## Set exercise 1
In the forum thread about buying firewood, how many kilograms make up one quintale?

I think you'll find prices vary depending on the quality of the wood and quantity you will buy. The best thing to do is ask a few of  your local Woodman what are their prices and ask a neighbour what they paid. I've found it's not really a commodity that you can bargain about so you just have to pay up.

When we first bought our villa, I asked the previous owner where did he buy his wood and how much would it cost.  He looked at me in amazement and said "from the land you have just bought".  I then went out and bought a chain saw!

As Badger rightly points out 1 Quintale = 100kg, so on reflection do you think you need that much 10,000kg, that is a sh!t load of wood. We use with one wood burner approx. 4/5 qunitale a season  which adequately lasts from October through till end of March, so unless you're fueling the Fires of Hell I might revise my estimate, or buy a Forest in preparation.

If i didnt need 10 tons of wood i wouldnt buy it or ask about it. I  have a 500m2 house with a log boiler and 2 esse stoves. This was the estimate from my engineer. Why are you guys so aggressive, this forum is not one that i want to be part of. No wonder people leave. Forums should be a place of support. Well done on your big headed know it all answer Flip. 

Well sorry !!! but I didn't think either of us were aggressive (I can do aggressive if you like) simply that in the first place I think we assumed that you were talking about fueling a wood burner (the example of quantity I replied to you) not a complete heating system for a large house; and as for a 'big headed know it all answer' who's the aggressive one there? Who ever you get it from, I now hope he stiffs you on the price!

(Stored data entries)
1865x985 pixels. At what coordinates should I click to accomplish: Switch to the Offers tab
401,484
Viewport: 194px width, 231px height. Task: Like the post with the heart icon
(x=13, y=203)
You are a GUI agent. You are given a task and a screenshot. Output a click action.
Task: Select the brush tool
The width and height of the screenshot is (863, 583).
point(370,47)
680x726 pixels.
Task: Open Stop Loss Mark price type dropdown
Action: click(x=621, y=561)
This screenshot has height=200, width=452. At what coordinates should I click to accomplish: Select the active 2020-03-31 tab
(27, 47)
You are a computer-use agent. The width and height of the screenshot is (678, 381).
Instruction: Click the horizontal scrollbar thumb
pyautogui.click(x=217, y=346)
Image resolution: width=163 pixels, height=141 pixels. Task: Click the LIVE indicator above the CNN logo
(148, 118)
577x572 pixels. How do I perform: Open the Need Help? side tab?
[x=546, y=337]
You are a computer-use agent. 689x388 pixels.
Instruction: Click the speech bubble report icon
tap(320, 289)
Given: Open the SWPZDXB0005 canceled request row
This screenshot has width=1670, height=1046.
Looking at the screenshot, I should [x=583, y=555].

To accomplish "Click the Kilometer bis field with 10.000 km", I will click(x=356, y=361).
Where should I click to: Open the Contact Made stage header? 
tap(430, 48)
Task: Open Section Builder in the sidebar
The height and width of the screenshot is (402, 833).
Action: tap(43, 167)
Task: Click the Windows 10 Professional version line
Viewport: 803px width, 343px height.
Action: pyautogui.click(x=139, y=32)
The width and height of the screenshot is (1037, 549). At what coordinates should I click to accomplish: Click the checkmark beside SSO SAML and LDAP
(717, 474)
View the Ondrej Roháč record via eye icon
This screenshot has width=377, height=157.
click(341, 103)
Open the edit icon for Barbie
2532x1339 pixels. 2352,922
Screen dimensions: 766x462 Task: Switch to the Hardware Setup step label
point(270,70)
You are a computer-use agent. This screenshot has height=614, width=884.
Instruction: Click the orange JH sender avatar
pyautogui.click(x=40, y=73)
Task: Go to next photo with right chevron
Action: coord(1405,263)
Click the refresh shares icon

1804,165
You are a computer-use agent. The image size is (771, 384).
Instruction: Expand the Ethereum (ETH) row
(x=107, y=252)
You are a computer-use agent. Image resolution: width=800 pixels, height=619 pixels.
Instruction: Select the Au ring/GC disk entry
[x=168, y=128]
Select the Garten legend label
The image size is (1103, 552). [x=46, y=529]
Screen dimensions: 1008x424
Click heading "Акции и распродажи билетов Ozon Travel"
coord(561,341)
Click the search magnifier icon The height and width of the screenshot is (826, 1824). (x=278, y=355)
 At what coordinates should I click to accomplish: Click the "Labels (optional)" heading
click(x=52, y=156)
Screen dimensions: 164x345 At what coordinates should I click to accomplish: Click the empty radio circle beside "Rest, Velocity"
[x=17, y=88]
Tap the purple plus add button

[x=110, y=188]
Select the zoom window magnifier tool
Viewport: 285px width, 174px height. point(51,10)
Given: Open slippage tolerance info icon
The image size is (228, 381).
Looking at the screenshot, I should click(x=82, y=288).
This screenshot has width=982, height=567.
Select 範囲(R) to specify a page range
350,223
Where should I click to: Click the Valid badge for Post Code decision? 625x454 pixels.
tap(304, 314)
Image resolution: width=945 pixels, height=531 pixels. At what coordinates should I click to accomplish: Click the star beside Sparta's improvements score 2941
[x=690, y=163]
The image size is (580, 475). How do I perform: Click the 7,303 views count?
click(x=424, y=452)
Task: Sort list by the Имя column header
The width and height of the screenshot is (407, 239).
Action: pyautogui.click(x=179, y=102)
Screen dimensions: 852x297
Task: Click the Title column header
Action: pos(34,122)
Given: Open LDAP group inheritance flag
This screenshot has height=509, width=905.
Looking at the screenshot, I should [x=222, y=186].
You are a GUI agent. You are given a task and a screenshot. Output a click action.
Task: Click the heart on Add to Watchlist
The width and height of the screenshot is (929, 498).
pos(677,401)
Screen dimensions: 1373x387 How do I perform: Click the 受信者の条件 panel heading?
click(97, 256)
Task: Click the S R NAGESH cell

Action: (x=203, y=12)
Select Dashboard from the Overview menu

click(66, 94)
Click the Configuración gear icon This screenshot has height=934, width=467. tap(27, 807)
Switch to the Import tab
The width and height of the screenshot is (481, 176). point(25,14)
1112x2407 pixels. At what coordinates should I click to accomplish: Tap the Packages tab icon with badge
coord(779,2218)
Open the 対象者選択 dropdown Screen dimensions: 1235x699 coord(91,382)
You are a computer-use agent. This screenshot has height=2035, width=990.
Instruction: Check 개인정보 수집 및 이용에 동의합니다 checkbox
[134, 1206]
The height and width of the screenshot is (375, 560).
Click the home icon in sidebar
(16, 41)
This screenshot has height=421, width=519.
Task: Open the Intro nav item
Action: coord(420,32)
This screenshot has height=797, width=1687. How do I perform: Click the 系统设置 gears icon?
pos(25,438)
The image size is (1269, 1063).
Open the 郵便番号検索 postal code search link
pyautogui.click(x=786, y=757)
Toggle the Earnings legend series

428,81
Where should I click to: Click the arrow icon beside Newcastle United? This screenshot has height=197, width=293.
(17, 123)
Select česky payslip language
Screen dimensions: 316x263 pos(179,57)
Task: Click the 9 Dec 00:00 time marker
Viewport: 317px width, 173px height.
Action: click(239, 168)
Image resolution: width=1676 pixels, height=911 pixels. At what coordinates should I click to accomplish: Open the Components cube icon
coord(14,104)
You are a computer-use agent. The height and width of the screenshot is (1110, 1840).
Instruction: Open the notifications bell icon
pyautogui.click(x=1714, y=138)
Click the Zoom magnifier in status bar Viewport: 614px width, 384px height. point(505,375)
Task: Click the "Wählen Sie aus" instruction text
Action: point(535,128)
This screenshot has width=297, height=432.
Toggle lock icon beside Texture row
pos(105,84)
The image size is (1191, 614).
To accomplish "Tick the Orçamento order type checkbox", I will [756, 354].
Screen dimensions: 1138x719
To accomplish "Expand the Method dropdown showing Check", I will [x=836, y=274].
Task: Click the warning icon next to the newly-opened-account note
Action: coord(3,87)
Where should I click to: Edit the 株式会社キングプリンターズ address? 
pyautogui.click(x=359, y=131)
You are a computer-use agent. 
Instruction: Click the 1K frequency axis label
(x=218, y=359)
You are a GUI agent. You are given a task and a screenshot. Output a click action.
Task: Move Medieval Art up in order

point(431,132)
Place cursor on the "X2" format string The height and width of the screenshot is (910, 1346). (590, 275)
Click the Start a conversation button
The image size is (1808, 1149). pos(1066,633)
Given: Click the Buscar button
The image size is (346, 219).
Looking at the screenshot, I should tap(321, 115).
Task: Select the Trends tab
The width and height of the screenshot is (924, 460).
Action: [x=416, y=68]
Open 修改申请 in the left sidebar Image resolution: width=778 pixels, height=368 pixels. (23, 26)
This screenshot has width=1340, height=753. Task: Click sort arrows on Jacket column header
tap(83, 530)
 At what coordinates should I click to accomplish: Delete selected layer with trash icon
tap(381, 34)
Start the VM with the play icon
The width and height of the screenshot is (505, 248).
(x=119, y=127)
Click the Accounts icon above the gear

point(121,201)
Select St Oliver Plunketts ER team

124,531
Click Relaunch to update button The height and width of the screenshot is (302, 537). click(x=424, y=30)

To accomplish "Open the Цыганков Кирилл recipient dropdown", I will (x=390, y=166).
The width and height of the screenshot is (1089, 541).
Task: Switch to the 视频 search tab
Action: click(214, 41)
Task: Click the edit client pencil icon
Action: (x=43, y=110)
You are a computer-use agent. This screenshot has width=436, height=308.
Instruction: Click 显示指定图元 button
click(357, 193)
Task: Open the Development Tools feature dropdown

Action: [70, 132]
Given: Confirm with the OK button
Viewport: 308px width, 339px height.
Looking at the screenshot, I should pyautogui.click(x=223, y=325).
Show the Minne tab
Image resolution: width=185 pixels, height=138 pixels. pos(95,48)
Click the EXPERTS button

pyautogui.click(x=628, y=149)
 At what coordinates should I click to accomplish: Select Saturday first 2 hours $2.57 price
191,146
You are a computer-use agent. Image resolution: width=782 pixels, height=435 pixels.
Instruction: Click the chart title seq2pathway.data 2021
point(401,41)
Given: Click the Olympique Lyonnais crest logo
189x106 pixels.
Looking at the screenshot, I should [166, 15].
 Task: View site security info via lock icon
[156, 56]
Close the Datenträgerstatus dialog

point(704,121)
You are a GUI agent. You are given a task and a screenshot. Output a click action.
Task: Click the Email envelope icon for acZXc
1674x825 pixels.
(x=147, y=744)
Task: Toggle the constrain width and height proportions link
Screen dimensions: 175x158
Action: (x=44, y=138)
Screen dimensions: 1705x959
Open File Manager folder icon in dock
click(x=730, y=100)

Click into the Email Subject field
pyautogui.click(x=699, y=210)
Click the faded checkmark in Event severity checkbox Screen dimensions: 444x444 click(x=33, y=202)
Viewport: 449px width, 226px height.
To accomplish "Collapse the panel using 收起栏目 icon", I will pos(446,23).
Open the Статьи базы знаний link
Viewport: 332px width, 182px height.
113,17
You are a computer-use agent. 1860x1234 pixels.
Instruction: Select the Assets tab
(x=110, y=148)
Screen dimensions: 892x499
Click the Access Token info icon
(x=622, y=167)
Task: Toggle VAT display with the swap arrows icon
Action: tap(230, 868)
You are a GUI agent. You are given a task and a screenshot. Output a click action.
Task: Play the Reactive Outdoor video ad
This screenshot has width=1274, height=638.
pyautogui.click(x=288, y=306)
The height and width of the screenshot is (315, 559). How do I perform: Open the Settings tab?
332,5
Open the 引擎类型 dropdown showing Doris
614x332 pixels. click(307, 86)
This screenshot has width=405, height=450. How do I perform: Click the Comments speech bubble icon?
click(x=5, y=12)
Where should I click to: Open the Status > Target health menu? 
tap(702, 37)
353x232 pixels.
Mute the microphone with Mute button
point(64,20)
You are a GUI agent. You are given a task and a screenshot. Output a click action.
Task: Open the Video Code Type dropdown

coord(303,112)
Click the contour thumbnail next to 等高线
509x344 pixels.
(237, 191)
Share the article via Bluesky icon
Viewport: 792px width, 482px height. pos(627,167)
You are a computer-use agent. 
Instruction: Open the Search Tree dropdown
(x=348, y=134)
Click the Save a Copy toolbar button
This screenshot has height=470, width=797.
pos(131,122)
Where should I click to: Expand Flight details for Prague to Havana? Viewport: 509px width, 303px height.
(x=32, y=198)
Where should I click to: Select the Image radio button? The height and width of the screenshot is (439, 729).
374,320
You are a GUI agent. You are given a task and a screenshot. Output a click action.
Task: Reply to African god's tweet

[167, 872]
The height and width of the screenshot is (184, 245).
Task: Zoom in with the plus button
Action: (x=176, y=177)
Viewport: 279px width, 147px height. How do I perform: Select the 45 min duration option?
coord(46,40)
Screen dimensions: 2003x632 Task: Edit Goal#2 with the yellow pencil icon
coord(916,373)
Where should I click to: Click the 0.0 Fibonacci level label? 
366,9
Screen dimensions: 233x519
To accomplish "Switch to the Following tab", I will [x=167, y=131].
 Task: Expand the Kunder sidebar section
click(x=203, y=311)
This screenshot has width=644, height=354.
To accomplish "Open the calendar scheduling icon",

## Set exercise 2
Retype the rows verbatim, beginning with the first row of the stored data entries and stopping after the row that contains "Action: click(x=621, y=561)".

## Task solution 1
One quintale is 100 kg.

## Task solution 2
1865x985 pixels. At what coordinates should I click to accomplish: Switch to the Offers tab
401,484
Viewport: 194px width, 231px height. Task: Like the post with the heart icon
(x=13, y=203)
You are a GUI agent. You are given a task and a screenshot. Output a click action.
Task: Select the brush tool
The width and height of the screenshot is (863, 583).
point(370,47)
680x726 pixels.
Task: Open Stop Loss Mark price type dropdown
Action: click(x=621, y=561)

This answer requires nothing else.